Ouçam-me bem, bando de snobs, as telas de Duan Jianyu fazem-nos imediatamente pensar naqueles povoados do Sul da China onde a modernidade e a tradição se entrelaçam como duas cobras enamoradas. Esta artista, nascida em 1970 em Zhengzhou, na província de Henan, não se contenta em pintar cenas rurais com a complacência habitual dos artistas urbanos. Não, ela faz algo muito mais subversivo.
Imagine por um instante que está a passear numa galeria de Xangai ou Guangzhou. Vê ao longe uma tela com cores vivas. Aproxima-se, intrigado. À primeira vista, distingue o que parece ser uma cena pastoral chinesa tradicional. Depois, de repente, o seu cérebro dá um sinal de alerta. Algo não está certo. Uma aeromoça está no meio de um campo de arroz. Uma mulher de seios nus carrega um saco vermelho-branco-azul, esse acessório emblemático dos trabalhadores migrantes. Um Pai Natal chamado “Red” está deitado na neve enquanto duas aeromoças o ajudam a reparar o seu trenó que caiu do céu.
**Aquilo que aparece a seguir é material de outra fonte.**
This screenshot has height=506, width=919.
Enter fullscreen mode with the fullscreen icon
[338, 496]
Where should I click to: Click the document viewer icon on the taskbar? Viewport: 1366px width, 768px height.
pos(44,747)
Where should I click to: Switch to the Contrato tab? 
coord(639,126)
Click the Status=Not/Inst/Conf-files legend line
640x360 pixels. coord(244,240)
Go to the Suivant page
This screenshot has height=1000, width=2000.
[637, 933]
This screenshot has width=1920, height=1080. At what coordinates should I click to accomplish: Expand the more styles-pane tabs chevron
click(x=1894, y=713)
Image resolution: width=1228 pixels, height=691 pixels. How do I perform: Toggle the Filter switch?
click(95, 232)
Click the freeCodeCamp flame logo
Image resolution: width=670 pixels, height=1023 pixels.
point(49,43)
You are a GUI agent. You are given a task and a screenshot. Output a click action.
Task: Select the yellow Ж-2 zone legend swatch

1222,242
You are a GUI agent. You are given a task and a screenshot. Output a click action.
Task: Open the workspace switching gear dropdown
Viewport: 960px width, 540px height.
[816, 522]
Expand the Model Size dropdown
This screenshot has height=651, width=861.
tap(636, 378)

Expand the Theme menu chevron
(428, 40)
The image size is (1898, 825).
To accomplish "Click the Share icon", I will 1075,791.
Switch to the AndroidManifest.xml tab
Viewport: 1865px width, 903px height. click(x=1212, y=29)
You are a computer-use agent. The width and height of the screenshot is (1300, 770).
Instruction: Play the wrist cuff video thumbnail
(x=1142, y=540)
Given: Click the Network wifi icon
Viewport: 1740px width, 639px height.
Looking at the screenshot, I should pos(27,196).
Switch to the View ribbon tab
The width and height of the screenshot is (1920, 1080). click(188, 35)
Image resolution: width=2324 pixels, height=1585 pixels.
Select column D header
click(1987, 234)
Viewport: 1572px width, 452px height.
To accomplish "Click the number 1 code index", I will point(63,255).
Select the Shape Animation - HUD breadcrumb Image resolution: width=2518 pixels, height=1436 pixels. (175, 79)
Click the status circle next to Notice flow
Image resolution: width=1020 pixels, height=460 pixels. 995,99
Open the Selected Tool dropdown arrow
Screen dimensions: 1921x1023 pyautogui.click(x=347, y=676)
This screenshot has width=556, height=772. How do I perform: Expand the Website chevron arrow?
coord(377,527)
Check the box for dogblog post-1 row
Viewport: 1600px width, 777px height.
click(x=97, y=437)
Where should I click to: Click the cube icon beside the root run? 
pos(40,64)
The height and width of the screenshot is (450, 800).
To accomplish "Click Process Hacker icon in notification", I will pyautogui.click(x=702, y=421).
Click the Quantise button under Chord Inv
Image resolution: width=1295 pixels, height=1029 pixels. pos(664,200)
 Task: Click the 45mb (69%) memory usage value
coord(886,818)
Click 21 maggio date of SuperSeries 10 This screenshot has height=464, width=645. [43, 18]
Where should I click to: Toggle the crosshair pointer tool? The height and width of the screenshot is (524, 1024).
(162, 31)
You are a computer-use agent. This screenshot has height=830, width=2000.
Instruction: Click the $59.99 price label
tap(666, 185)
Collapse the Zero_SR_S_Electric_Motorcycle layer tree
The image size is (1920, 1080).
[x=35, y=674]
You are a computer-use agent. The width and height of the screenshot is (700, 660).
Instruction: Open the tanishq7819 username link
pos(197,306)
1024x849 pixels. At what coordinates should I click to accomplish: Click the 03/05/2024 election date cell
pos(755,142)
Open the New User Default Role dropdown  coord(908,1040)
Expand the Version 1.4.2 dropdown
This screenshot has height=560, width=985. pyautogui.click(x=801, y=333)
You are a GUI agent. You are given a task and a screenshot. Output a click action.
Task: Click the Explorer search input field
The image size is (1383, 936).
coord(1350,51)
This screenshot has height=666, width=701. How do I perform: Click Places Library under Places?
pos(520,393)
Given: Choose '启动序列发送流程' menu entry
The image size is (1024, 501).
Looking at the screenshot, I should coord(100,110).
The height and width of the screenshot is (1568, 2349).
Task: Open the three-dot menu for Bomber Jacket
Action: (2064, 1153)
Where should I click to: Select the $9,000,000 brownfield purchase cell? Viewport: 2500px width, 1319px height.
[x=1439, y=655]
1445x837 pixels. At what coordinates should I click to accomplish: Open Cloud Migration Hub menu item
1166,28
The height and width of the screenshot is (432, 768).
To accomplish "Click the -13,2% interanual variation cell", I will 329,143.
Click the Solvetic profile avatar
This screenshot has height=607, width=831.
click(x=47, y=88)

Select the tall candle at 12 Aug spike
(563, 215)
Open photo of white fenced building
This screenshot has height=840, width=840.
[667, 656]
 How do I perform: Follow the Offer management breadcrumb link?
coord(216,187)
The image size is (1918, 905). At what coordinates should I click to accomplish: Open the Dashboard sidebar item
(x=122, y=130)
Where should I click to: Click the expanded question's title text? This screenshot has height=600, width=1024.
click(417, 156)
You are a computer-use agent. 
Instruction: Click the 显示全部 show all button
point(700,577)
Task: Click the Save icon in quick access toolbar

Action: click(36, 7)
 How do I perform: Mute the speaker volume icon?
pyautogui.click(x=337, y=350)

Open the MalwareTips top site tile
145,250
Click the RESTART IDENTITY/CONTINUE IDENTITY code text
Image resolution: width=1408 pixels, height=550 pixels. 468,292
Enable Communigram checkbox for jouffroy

O que caracteriza Duan Jianyu é precisamente esta capacidade de criar um universo visual que oscila constantemente entre o real e o imaginário, entre a crítica social severa e o humor absurdo. A sua obra fala-nos de uma China em plena mutação, de um país onde os camponeses se tornam operários nas fábricas, onde as tradições milenares se dissolvem no caldo capitalista. Mas ela faz isso sem nunca cair na armadilha da nostalgia fácil ou do julgamento moralista.
Tomemos por exemplo a sua série “Sharp, Sharp, Smart” (2014-2016). Nestes grandes quadros, Duan apresenta-nos mulheres camponesas a transportar enormes gansos com pescoços fálicos serpenteantes. Ela usa um estilo falsamente ingénuo que evoca tanto o realismo revolucionário chinês como a escola francesa de Barbizon. É uma paródia mordaz da visão masculina e colonialista da arte, mas é também um comentário subtil sobre a forma como as ideias modernistas europeias foram recebidas e interpretadas na China após a Revolução Cultural [1].
O que me agrada particularmente em Duan é que ela tece narrativas complexas que começam na realidade quotidiana para depois deslizar imperceptivelmente para um mundo mental, onírico. No seu romance “New York, Paris, Zhumadian” (2008), ela conta a história de Jiao Huxiang, um estudante rural que leva o seu pai paralítico para a universidade. Esta narrativa, inspirada num fato real, é contada com uma aparente simplicidade que lembra os contos tradicionais chineses sobre a piedade filial. Mas, à medida que avança, a narrativa deriva para o absurdo, com o aparecimento da Tia Zhang que dá conselhos de ciência popular sobre como usar folhas de chá usadas ou criar galinhas.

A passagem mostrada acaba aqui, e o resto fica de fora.